By: Sheila Graham and Ronald L. English

Disclosure and Self-Advocacy Skills are paramount to presenting the need for accommodation at the postsecondary level. If a student with disabilities has had to practice self-advocacy skills while still in the supervised sanctuary of high school, he or she will be more likely to carry these skills over to college. In a recent issue of Disability Compliance for Higher Education, research suggests that more students are knowledgeable about their needs and rights than in the past. Some of these students are better prepared and able to self-advocate. And, although some students do appear ready for the rigors of college life, many still come to college underprepared. Research has also indicated that parents do not seem to play an active role in transition planning and are often ill-prepared for their role of parenting a college-age student. In some cases, service providers are finding that parents have not received the support and information they need to allow their children to be more independent (Block, 2000).

Even though a student may utilize self-advocacy skills, this does not necessarily increase acceptance by the university community. Quite often, non-acceptance is the result of confrontation ally seeking accommodations or bringing a difficulty to a professor's attention without accommodation suggestions (Rendon, 1994). Implementation of self-advocacy strategies can be aided by disability support counselors who are well versed in disability law, learning approaches and communication skills (Parcel, 1993). Effective disclosure principles are essential for the student with disabilities. Competent disclosure and advocacy skills require shared information concerning disability-related needs; effective recommendations for accommodations; and coordinated procedures to alleviate making changes when efforts are not working (Lynch and Gussel, 1996).

Students and Instructor Postures Concerning Reasonable Accommodations
Attitudes Negative Reactions Indifferent Reactions Positive Reactions

Attitudes toward accommodation requests

Accommodations are viewed as unfair advantages Accommodations are afforded out of obligation Accommodations are encouraged
Student's perception of instructor's reaction The instructor is viewed as being an adversary who is unwilling to accommodate disabilities

The instructor is viewed by the student as being inconvenienced by the student's disability

The instructor is viewed by the student as a friend
Attitudes toward the disability support office The instructor resists cooperation with the disability support office and students with disabilities

The instructor is aware of disability issues and the university's policy and procedures concerning these issues

The instructor encourages students to use the services of the disability support office

The primary responsibility for implementing accommodations falls on the shoulders of the student with disabilities and many are unprepared for this role.

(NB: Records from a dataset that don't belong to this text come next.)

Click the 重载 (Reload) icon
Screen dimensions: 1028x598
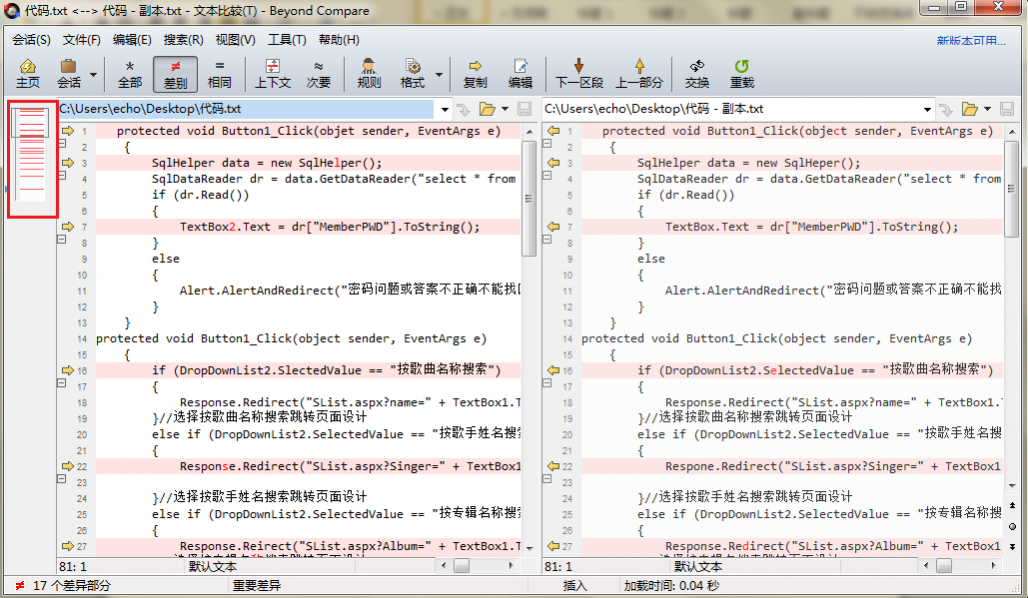pyautogui.click(x=741, y=73)
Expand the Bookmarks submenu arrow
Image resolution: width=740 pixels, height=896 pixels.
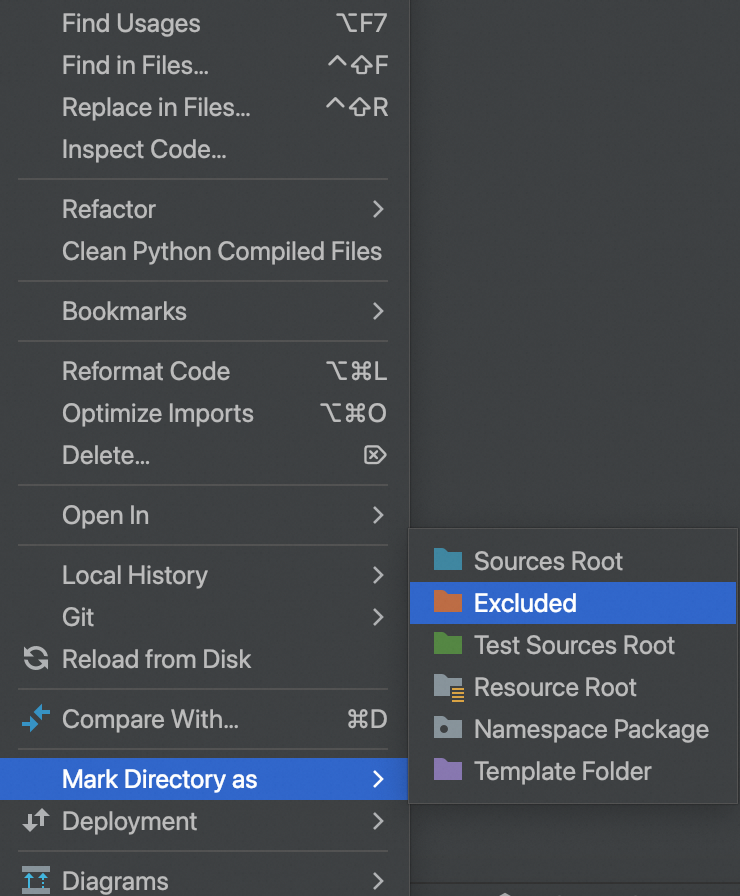(x=378, y=311)
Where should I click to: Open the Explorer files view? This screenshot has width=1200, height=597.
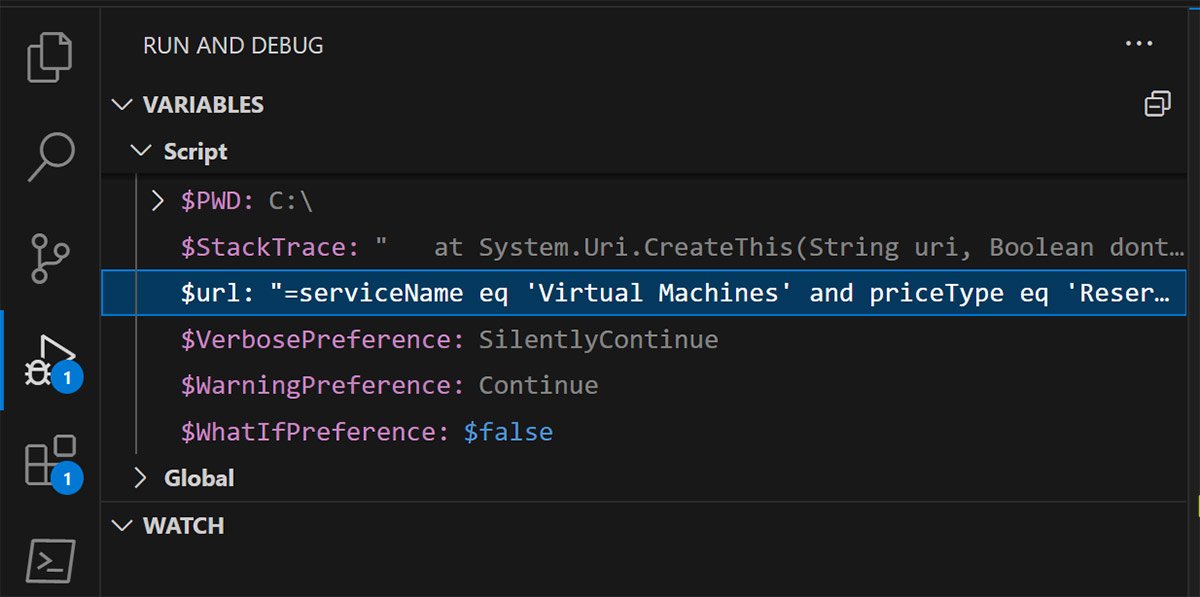pos(50,57)
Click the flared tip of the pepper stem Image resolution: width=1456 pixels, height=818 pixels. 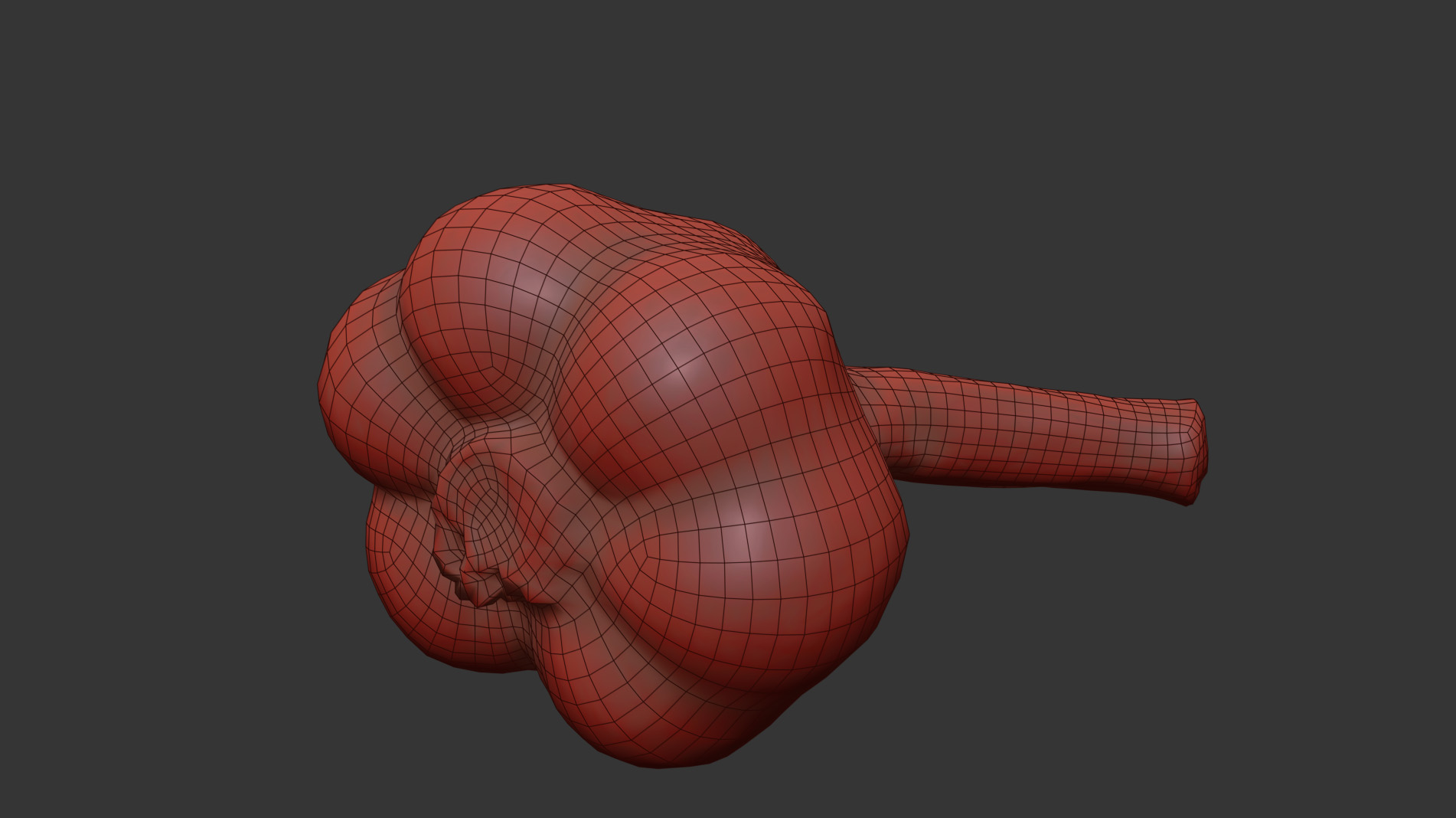(1193, 450)
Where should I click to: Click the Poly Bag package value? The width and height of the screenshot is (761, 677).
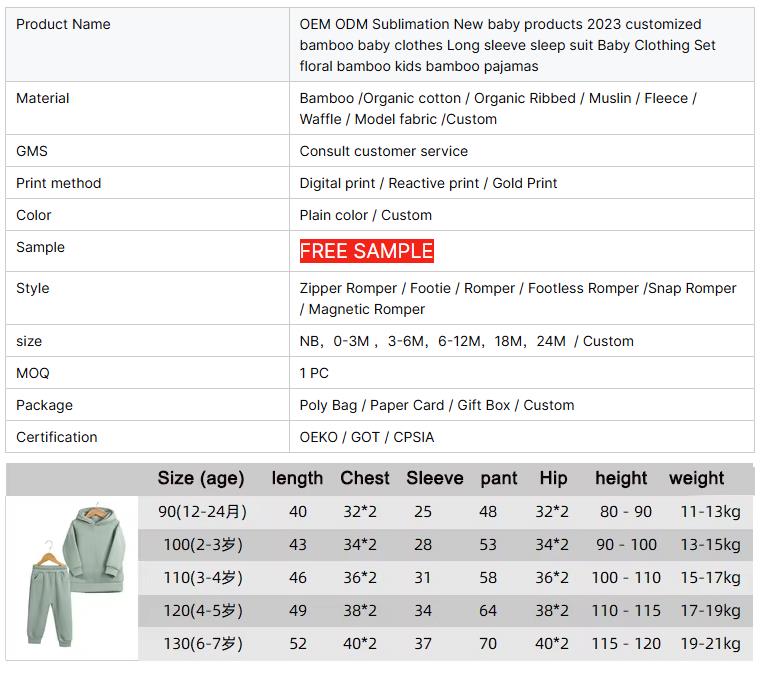point(437,405)
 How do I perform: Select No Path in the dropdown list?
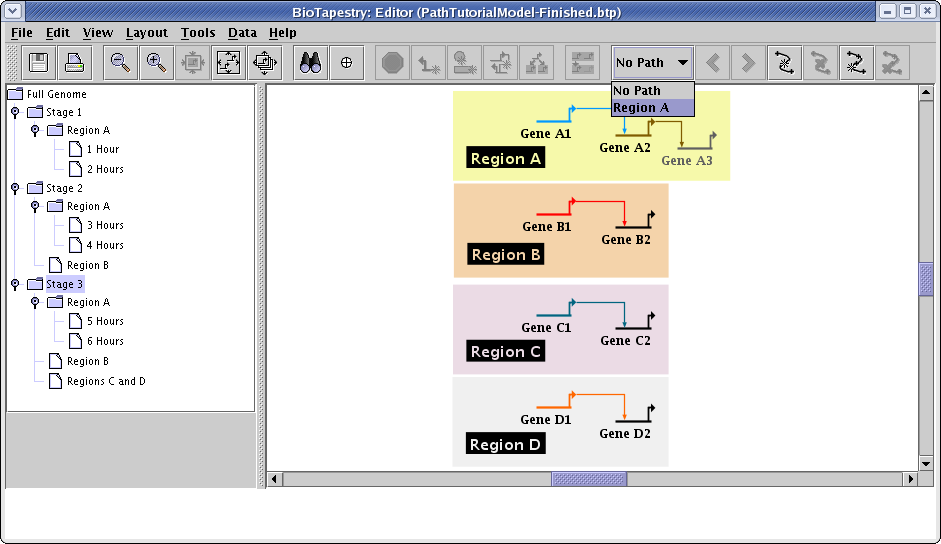652,91
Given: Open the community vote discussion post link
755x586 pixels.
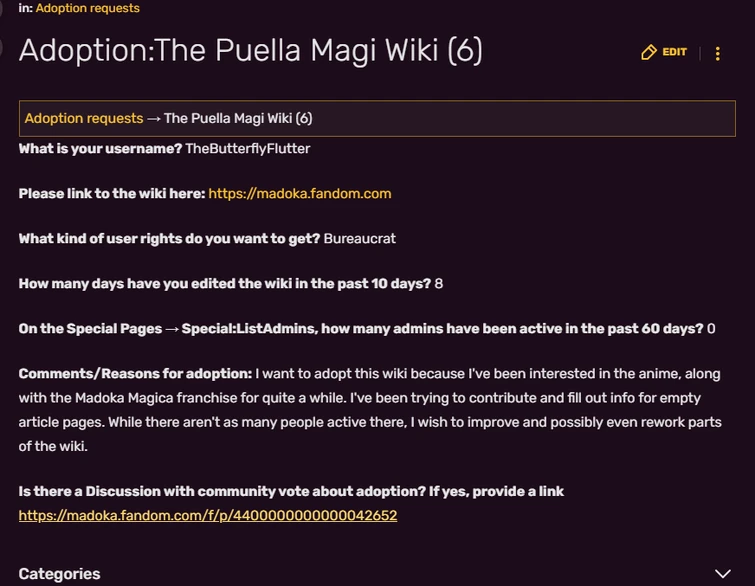Looking at the screenshot, I should (x=208, y=516).
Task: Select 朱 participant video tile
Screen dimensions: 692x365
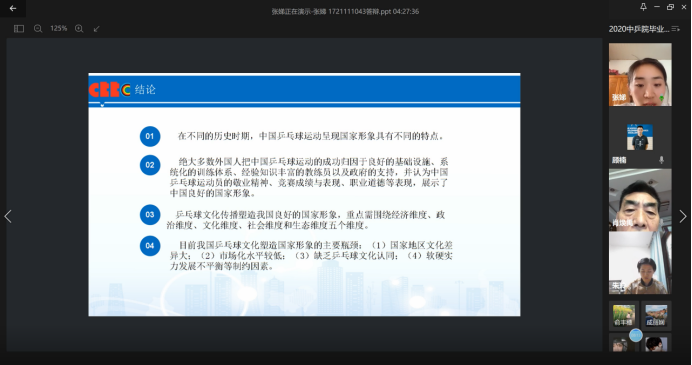Action: (640, 263)
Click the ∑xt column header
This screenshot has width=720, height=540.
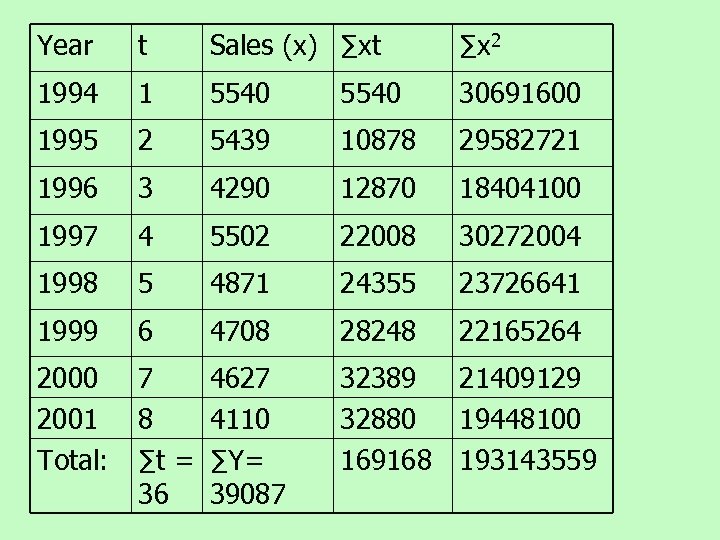[x=362, y=46]
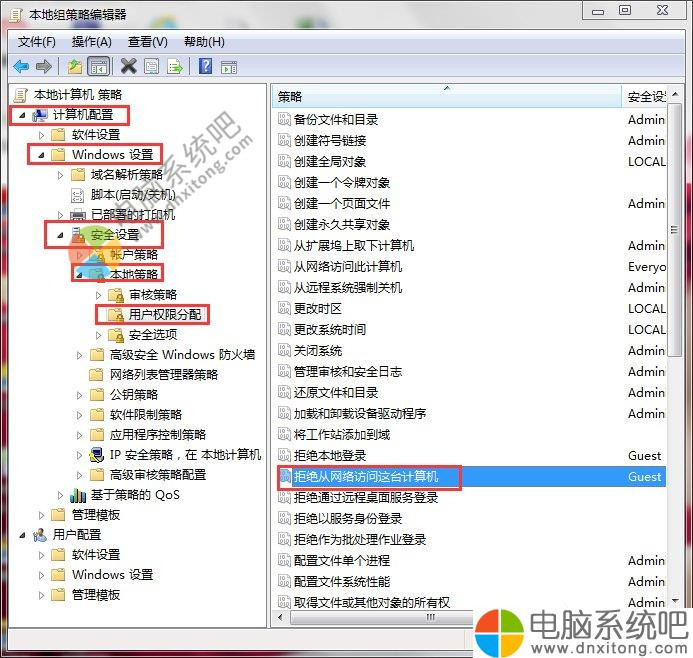Click the blue Help question mark icon
The height and width of the screenshot is (658, 693).
click(205, 67)
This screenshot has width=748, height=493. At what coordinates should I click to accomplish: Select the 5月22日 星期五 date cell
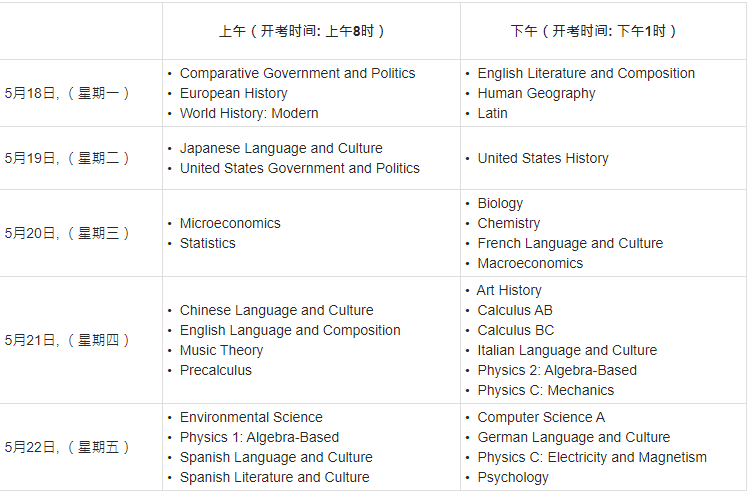tap(67, 447)
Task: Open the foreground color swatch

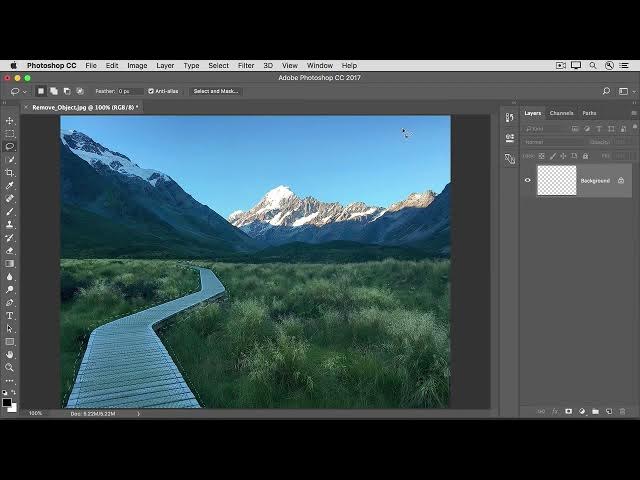Action: click(7, 402)
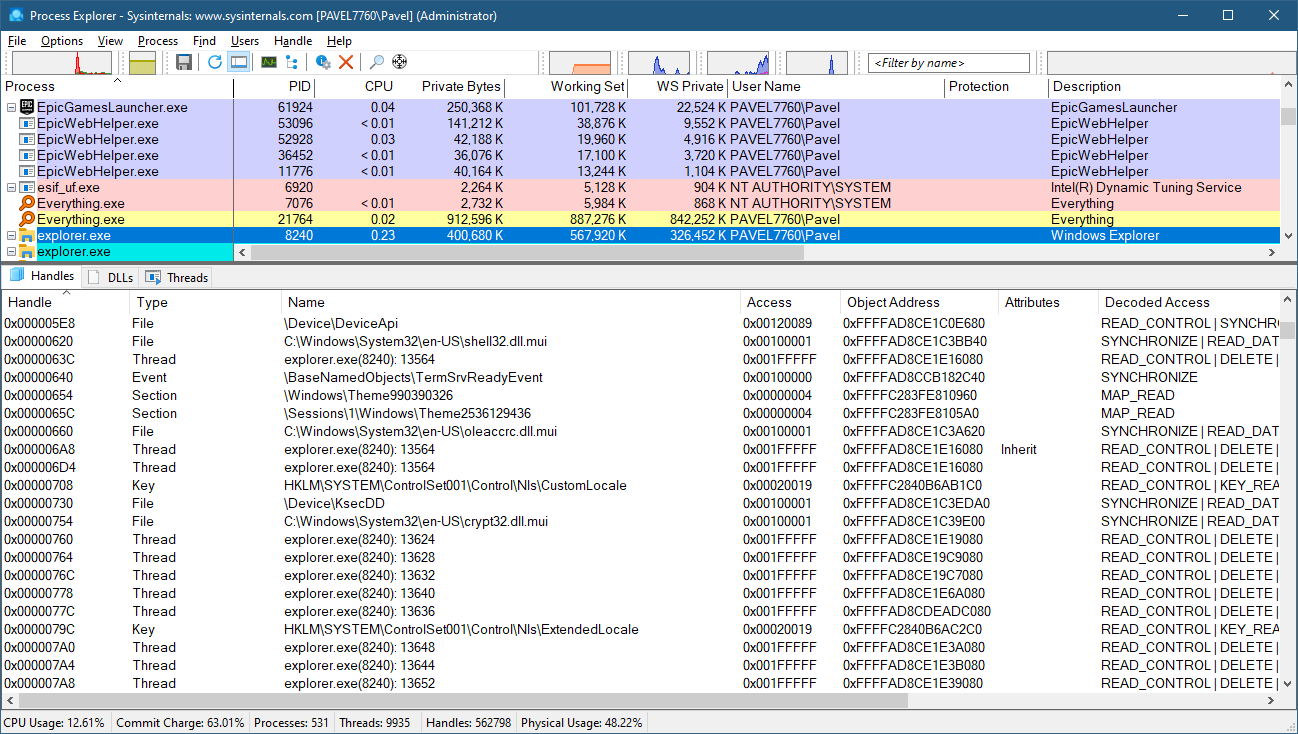The height and width of the screenshot is (734, 1298).
Task: Sort processes by the CPU column header
Action: [x=378, y=87]
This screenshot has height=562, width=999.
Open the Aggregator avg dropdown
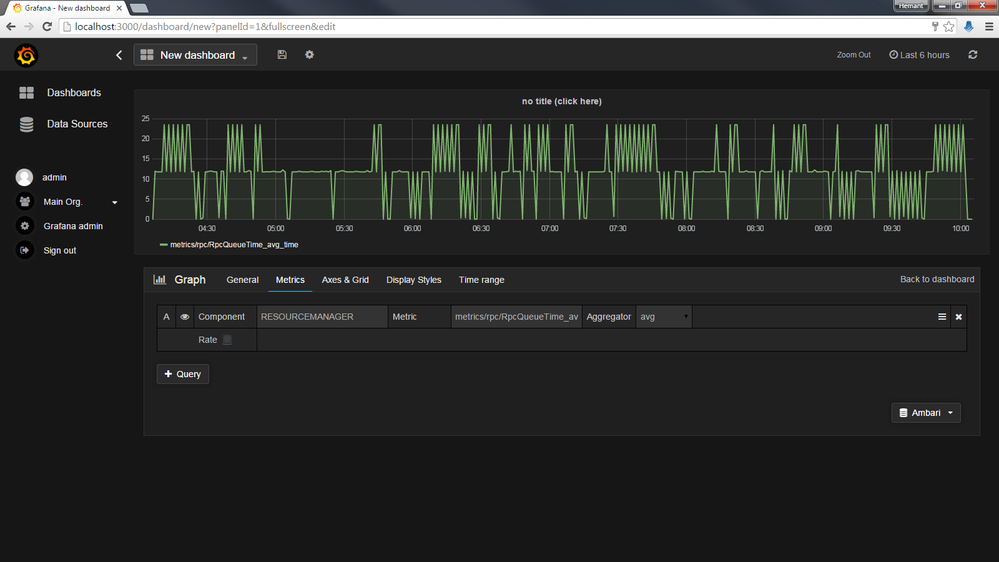[x=664, y=317]
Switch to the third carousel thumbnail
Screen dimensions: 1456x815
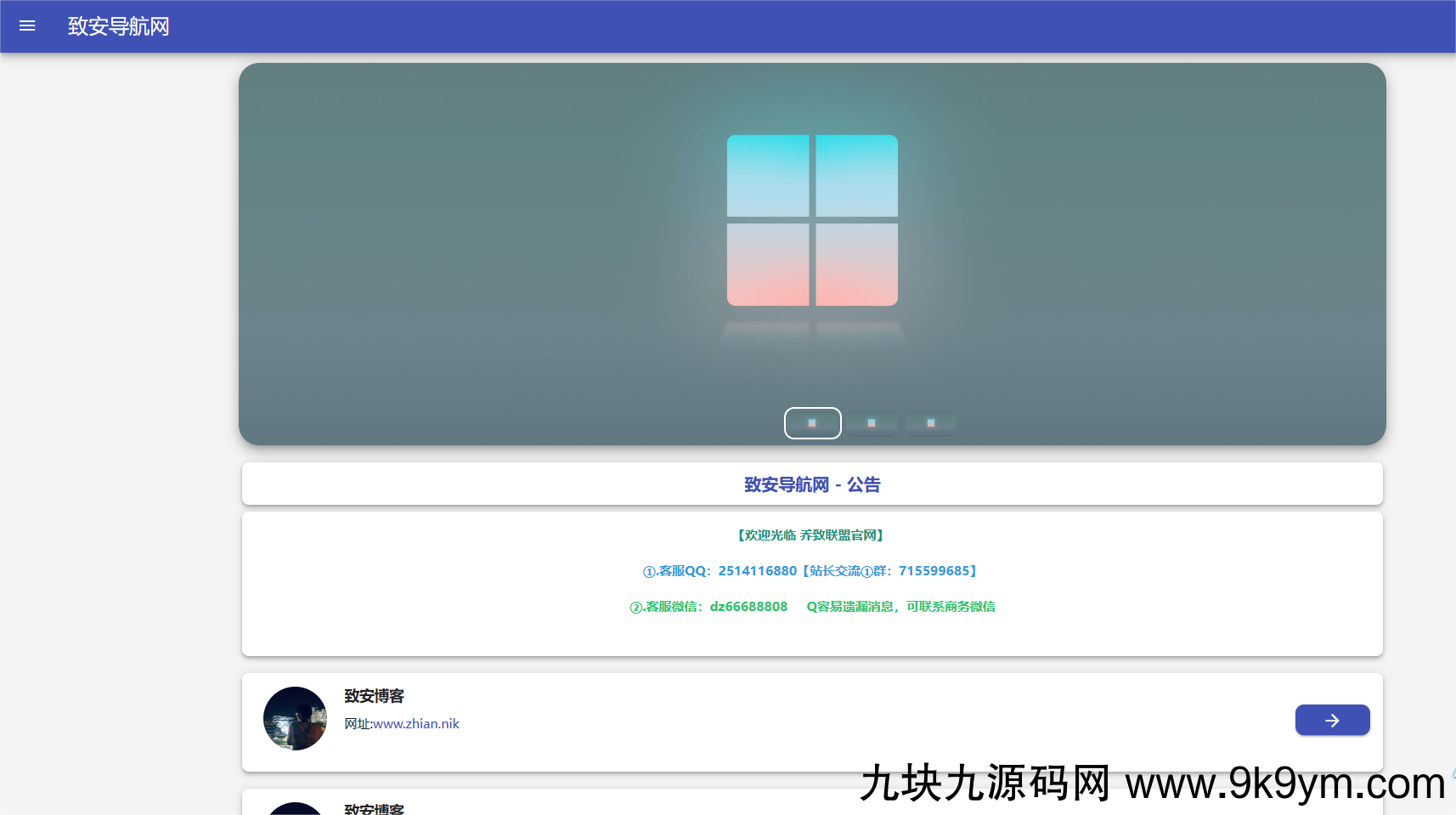click(x=931, y=423)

High school faculty and parents hinder students with disabilities when they do not allow them to speak and act for themselves. Intervention must take place at the high school level in order for students with disabilities to successfully advocate for themselves in college. Most of these students already know from experience what works best for them and with the help of the established policy and procedure of the disability support office, can relay learning skills to a professor. High school graduates with disabilities need practical instruction to carry the acceptance through into the college process, and once enrolled, they need support as they earn their education (Lynch and Gussel, 1996). These self-disclosure enhancement skills include timing, plan development, assertive communication, self-advocacy and adult cooperation (Siperstein, 1988).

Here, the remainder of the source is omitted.